Текст упражнения –
....

В символе совмещаются явление и его сущность[399] . Именно поэтому философы познают мир не иначе как в символах (en de tois symbolois). И судить о внутренней, глубокой сущности предмета надо по внешнему ее проявлению. Но для этого требуется определенная прозорливость. Человек, который ничего не видит в простейших жизненных актах – ходьбе, еде, сне, питье ('по ним меня суди, если можешь', – говорит Эпиктет) – и не замечает 'прекрасной меди Гефеста' в предмете изваяния, – такой человек глуп, слеп и глух (IV 8, 20). Символы, которые исходят от природы (para tes physeos), должны быть восприняты воображением (phantasion III 12, 15). Душа человека и ее 'господствующее', 'ведущее' начало (hegemonias) обладают символами, коренящимися в природе (III 22, 99).
Таким образом, оказывается, что и душа, и воображение человека, и его повседневная деятельность основаны на символах, но уже особого рода, а именно на соответствии явлений природы с их сущностью. Только степень глубины и раздробленности (ta gene ta dieiremena) отделяет эти жизненные символы от высших, божественных, прекрасных в своей целостности (I, 16, 14). Принцип же их формирования один и тот же. Так, великое созидающее божество, природа, творя целый мир символов, проецирует их в сферу созерцательной и деятельной человеческой жизни. Задача любителя истины – вскрыть глубину замыслов природы за обманчивой простотой элементарных поступков человека, а это значит мыслить символически.

....

Исходные данные –
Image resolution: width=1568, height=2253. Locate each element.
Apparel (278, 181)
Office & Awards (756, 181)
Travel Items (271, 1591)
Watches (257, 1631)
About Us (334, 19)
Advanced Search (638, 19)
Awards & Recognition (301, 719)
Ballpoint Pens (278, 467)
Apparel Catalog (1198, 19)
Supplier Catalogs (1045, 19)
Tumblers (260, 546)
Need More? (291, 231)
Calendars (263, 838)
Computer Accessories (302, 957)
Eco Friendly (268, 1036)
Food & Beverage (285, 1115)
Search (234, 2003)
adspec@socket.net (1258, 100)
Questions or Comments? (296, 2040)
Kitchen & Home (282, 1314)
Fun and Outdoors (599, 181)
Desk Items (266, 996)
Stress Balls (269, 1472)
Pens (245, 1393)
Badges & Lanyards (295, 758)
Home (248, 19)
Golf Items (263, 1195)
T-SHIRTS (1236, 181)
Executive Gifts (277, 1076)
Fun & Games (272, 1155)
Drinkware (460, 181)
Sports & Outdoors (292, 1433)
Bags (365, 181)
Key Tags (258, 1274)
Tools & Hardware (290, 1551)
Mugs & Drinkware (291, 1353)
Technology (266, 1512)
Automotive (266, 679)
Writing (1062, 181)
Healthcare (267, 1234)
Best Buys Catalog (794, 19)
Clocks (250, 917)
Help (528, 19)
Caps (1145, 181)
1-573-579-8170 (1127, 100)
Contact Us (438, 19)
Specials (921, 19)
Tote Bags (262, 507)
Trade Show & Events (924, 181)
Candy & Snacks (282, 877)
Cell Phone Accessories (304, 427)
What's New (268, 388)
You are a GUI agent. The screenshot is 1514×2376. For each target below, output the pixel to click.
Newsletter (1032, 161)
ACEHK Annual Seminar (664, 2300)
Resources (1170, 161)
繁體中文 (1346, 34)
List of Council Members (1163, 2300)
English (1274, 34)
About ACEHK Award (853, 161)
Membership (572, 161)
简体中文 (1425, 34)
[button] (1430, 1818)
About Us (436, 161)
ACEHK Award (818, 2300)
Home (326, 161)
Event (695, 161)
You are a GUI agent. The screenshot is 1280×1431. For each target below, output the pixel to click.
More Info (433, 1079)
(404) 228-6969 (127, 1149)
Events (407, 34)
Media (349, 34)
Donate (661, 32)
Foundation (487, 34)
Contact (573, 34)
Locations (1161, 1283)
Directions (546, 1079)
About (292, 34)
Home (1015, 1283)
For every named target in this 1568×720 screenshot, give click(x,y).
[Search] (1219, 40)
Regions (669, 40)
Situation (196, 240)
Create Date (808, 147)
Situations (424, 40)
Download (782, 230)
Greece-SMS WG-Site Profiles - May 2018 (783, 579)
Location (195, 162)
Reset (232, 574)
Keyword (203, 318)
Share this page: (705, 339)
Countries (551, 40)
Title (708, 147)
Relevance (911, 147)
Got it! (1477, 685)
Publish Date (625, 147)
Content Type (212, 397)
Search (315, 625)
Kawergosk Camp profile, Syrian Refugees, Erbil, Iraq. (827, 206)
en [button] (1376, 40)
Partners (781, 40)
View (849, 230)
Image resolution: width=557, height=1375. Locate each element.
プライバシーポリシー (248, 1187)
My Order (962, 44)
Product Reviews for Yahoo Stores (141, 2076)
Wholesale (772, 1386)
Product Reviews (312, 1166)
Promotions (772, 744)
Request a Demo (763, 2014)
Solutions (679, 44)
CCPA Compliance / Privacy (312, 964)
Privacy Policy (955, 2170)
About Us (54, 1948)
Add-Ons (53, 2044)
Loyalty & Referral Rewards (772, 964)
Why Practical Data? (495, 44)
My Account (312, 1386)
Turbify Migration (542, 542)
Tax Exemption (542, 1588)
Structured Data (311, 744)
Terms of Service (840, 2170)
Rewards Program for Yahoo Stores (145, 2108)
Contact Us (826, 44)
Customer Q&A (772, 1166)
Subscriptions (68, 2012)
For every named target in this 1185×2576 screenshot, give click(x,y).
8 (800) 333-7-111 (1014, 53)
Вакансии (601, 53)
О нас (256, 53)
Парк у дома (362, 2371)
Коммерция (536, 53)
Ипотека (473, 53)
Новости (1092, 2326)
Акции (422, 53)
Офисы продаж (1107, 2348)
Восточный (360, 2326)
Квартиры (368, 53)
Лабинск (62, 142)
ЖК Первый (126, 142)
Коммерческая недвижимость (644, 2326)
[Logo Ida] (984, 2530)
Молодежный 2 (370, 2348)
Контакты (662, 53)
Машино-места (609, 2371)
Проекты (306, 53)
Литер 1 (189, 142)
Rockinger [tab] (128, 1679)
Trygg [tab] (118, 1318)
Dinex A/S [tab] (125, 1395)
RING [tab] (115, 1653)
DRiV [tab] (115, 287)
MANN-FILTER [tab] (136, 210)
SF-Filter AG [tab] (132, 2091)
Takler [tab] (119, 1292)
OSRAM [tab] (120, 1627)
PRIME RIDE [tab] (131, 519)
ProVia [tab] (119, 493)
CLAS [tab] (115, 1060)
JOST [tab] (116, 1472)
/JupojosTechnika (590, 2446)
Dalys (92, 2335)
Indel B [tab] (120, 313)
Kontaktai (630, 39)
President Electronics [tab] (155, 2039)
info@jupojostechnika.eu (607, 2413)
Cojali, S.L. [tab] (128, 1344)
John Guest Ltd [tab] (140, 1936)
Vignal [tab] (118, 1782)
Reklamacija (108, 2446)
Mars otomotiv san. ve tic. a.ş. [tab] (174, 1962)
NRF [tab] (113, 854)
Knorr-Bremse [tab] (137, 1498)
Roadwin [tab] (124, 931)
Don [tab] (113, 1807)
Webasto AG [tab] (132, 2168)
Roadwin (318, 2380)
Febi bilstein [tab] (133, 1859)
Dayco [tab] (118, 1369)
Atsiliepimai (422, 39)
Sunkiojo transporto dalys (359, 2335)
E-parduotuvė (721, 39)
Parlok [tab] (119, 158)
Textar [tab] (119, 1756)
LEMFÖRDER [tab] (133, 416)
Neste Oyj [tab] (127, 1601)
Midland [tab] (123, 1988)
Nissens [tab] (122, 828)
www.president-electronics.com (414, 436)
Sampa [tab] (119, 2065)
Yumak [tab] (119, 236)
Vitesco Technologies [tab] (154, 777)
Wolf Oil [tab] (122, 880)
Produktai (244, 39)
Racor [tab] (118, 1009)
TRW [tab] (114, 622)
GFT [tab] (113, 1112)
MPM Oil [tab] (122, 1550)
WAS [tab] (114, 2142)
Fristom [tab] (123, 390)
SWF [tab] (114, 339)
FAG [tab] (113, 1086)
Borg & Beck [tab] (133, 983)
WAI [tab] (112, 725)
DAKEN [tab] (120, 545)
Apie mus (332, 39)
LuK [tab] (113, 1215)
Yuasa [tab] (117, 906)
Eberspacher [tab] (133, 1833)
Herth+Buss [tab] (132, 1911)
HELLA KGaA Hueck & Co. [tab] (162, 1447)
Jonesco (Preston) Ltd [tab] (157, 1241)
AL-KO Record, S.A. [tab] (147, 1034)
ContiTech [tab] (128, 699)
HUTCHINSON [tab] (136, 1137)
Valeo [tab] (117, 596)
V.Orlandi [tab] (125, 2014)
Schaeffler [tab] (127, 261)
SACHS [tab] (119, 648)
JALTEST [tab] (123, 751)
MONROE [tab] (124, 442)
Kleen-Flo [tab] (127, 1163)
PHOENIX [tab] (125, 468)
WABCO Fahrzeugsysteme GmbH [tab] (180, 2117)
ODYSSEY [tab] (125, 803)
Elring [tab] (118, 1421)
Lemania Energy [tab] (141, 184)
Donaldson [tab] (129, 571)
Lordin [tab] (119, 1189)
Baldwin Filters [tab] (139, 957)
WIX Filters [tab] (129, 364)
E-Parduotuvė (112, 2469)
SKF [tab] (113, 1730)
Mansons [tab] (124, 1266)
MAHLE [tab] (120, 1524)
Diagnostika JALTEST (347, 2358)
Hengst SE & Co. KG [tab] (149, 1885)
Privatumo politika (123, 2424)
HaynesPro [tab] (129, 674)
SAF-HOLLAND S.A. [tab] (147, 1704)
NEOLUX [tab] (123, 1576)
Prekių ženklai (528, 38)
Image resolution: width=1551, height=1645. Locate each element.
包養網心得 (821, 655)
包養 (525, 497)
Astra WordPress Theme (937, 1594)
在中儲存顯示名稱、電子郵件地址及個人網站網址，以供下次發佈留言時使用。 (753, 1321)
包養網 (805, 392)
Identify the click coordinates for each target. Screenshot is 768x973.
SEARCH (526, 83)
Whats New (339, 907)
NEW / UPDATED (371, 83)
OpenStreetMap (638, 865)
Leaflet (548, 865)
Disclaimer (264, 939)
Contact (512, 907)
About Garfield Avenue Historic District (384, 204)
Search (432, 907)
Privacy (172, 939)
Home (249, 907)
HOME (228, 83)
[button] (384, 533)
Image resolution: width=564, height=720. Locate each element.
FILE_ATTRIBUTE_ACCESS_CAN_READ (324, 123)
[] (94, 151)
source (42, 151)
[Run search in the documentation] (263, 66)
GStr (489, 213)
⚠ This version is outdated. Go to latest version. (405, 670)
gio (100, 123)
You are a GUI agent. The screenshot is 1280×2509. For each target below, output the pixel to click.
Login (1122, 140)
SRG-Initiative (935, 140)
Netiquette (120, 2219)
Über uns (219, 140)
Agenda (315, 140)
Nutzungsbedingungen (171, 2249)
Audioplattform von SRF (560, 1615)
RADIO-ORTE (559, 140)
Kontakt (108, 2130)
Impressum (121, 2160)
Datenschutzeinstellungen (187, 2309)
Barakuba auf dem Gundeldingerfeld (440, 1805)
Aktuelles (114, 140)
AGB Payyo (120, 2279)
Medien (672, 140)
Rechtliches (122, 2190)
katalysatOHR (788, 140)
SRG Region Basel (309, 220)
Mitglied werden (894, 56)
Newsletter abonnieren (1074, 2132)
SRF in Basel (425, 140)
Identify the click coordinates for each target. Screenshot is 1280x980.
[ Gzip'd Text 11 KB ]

....

Цель задания – Продолжите текст о символах, начав сразу после его последнего предложения.

Результат –
8. Неоплатонизм
Именно представление о мире как средоточии символов заставило философов-неоплатоников с необычайной последовательностью и упорством толковать бесконечное многообразие космической и человеческой жизни в плане чисто символическом. Правда, неоплатонизм, как последняя великая философская школа античности, впитал в себя элементы стоического платонизма и платонически понятого аристотелизма, совместив это с интересом к древним натурфилософским материальным стихиям.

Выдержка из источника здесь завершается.